Unquestionably, the novel is at its best in dealing with Dag, the troubled kid who turns into a pyromaniac. It doesn’t try to get into his head, defining him through the tension he creates in his parents Ingemann and Alma—their desperate concern, fear and heartbreak. His interactions with Ingemann and Alma are at the core of the novel, a motif of parental loss that plays out in other generations, in other ways.

Before I Burn juggles one very tense storyline with another less impactful one—the coming-of-age of Gaute—and this is where the novel falters. It shares almost equal time with the conflagrations and it feels like the Gaute-becomes-a-writer plot took up so many pages because it was important to Heivoll, not because it always added to the underlying story. I expected the strands to weave together by the end and transform each other’s meaning but it never really happened.

What did result was an excellent sketch of the community and its reactions, both short and long-term, to the fires of 1978. Little effort is made to distinguish the multitude of people in the small town, emphasising their bond rather than sowing confusion for the reader. Gaute’s research into the past becomes an investigation into the private life and small moments which define a person. “We chatted for ages. Not only about the fires; other stories also came up, interwoven into previous ones, and in this way the conversation extended into a picture that grew bigger and bigger, and in the end it was unstoppable”.

Before I Burn is not the sort of book you should take on vacation. It is grim and will have you calling your house at all hours to check it’s still there. Yet it’s also graceful and strangely captivating, hypnotic in its attention to detail and in its evocations of life’s great pains and small joys. That’s a tough sell for some, but if you like Nordic noir it’ll be right up your street.

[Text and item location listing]
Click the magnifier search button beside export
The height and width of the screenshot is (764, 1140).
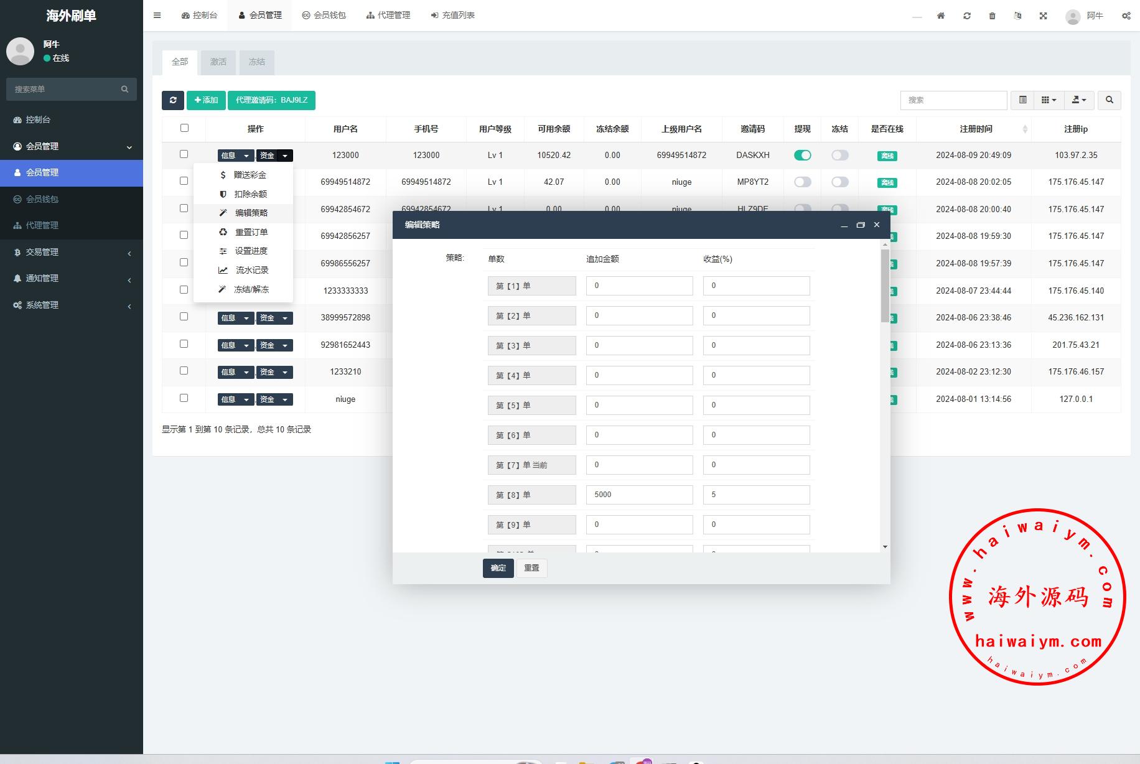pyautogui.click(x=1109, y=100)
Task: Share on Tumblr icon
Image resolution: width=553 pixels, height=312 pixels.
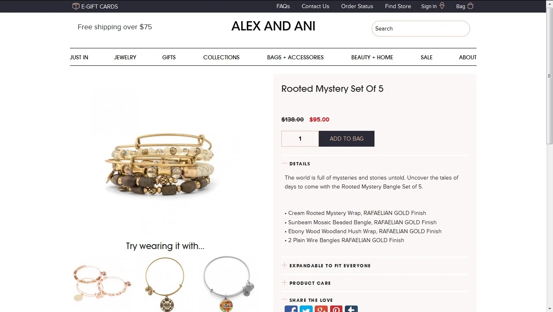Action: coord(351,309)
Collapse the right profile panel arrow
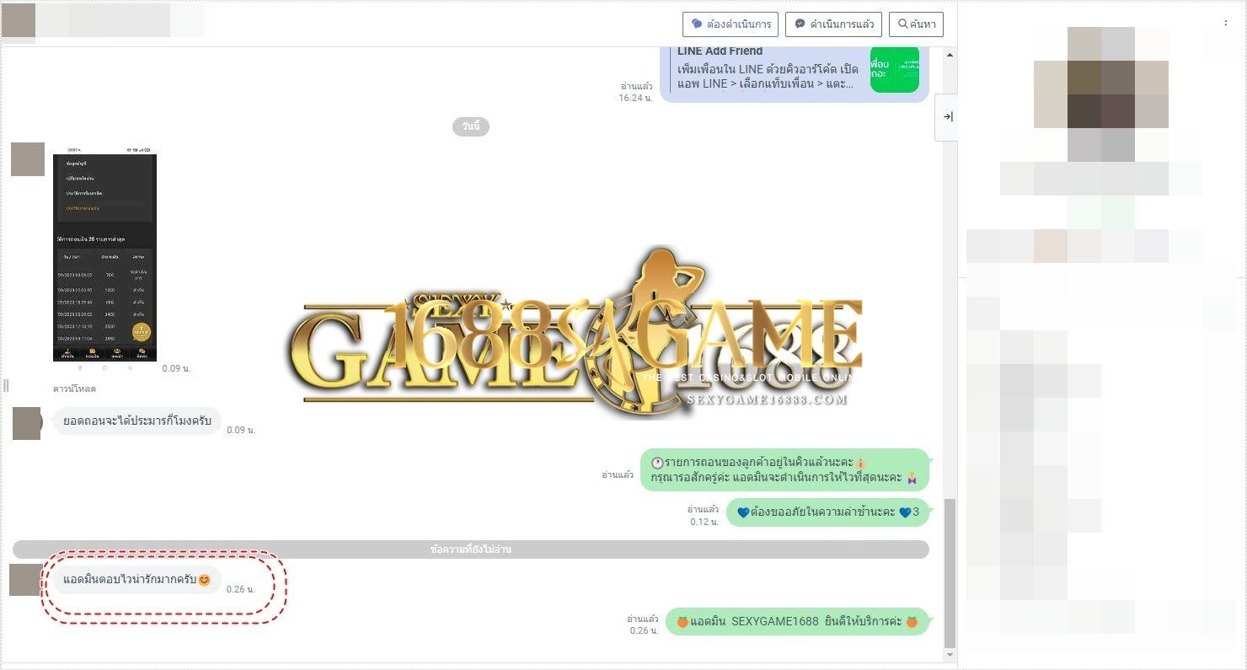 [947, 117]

==

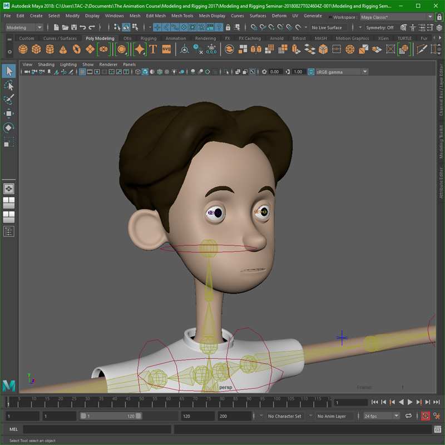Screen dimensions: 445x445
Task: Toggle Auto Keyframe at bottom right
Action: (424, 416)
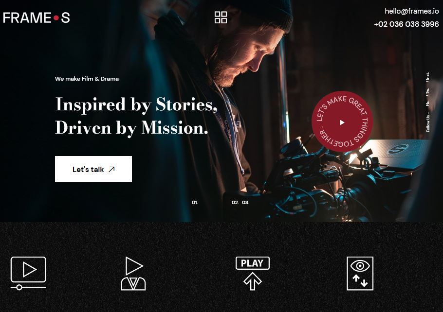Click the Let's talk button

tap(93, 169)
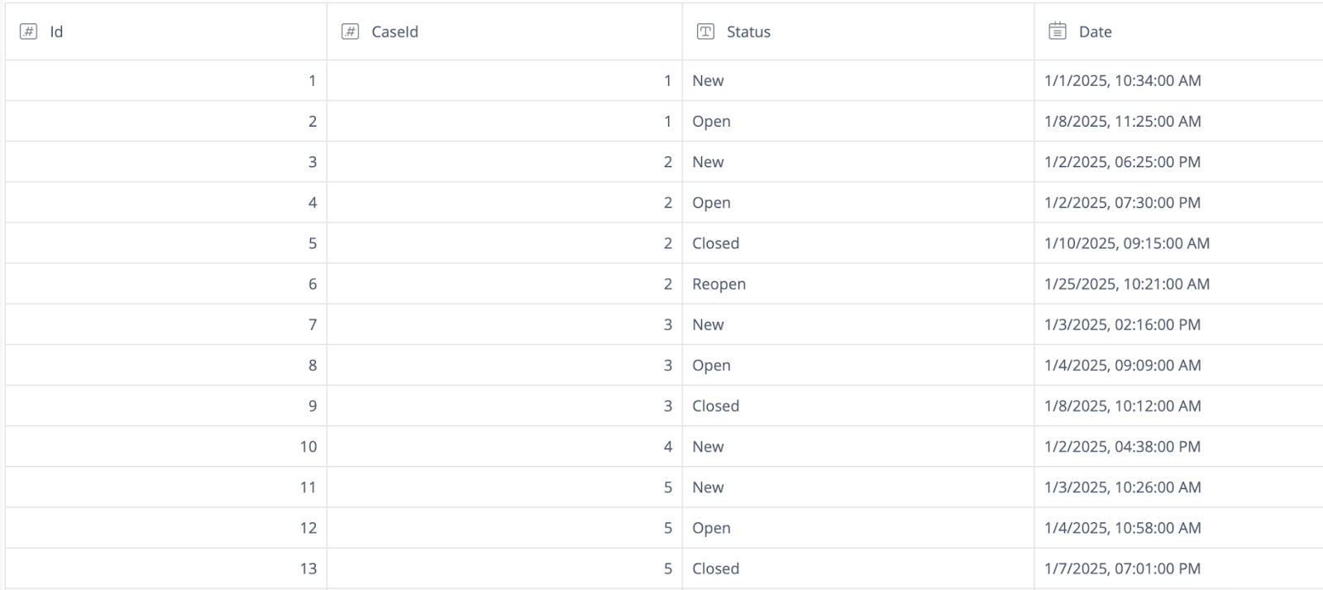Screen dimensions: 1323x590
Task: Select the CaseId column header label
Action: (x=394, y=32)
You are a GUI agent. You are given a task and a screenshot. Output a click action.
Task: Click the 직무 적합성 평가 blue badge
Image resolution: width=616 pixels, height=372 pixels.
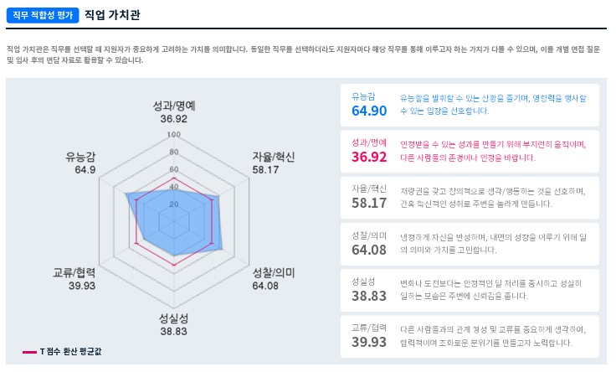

Requirements: Reproduce the stretch of the book review from "Unquestionably, the novel" through "never really happened.". The listing has no connection to the review above it.

Answer to this problem:
Unquestionably, the novel is at its best in dealing with Dag, the troubled kid who turns into a pyromaniac. It doesn’t try to get into his head, defining him through the tension he creates in his parents Ingemann and Alma—their desperate concern, fear and heartbreak. His interactions with Ingemann and Alma are at the core of the novel, a motif of parental loss that plays out in other generations, in other ways.

Before I Burn juggles one very tense storyline with another less impactful one—the coming-of-age of Gaute—and this is where the novel falters. It shares almost equal time with the conflagrations and it feels like the Gaute-becomes-a-writer plot took up so many pages because it was important to Heivoll, not because it always added to the underlying story. I expected the strands to weave together by the end and transform each other’s meaning but it never really happened.